### [TASK REQUIREMENTS]
Return the lines of the data below in which the string "computer" occurs.

### [Extracted records]
--------

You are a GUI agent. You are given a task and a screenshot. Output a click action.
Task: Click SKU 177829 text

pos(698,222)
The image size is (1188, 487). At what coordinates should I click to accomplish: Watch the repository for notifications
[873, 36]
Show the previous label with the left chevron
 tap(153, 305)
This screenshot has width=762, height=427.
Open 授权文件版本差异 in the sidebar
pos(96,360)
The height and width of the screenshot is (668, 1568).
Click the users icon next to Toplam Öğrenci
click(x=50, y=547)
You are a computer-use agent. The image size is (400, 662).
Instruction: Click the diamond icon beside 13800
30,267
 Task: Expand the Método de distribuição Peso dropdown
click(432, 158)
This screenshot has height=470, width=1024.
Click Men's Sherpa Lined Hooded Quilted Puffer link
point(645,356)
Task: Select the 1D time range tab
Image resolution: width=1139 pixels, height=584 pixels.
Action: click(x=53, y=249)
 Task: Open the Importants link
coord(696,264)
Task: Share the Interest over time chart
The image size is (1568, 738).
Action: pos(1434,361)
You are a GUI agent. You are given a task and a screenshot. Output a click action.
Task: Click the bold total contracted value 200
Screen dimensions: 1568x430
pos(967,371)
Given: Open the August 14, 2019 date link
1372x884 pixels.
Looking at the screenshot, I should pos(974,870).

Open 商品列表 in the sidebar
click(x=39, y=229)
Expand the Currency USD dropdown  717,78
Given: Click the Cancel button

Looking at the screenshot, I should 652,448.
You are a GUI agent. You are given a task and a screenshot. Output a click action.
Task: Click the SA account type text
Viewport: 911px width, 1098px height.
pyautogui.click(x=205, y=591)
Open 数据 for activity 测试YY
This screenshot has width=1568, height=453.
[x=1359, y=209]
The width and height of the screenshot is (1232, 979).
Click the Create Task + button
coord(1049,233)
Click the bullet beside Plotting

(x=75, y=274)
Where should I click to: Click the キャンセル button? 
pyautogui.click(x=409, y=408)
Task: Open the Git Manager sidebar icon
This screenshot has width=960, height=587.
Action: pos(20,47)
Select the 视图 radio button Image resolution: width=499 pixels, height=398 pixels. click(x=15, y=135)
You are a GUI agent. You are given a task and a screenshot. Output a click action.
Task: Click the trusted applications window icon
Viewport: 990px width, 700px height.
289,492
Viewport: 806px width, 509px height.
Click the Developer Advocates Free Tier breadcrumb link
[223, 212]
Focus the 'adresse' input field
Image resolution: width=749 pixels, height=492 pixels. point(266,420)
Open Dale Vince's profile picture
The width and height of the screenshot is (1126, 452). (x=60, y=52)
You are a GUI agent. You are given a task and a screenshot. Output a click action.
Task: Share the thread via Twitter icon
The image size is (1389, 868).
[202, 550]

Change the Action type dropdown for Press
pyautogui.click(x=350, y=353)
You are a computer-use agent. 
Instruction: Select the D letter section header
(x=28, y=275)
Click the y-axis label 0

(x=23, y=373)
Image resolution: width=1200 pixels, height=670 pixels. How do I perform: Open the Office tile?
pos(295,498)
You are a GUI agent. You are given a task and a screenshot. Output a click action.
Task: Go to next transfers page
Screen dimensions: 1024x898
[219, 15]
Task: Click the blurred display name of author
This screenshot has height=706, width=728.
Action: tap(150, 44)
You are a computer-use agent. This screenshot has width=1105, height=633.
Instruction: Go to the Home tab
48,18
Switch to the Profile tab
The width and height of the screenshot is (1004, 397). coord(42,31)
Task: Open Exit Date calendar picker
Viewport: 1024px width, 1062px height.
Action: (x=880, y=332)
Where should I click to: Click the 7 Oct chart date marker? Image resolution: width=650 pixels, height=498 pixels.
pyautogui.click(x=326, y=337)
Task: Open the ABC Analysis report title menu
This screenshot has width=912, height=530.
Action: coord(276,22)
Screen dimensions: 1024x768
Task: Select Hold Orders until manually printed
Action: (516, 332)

--------

### [ANSWER BOX]
You are a computer-use agent. The image size is (400, 662).
You are a computer-use agent. 
You are a computer-use agent. This screenshot has width=1105, height=633.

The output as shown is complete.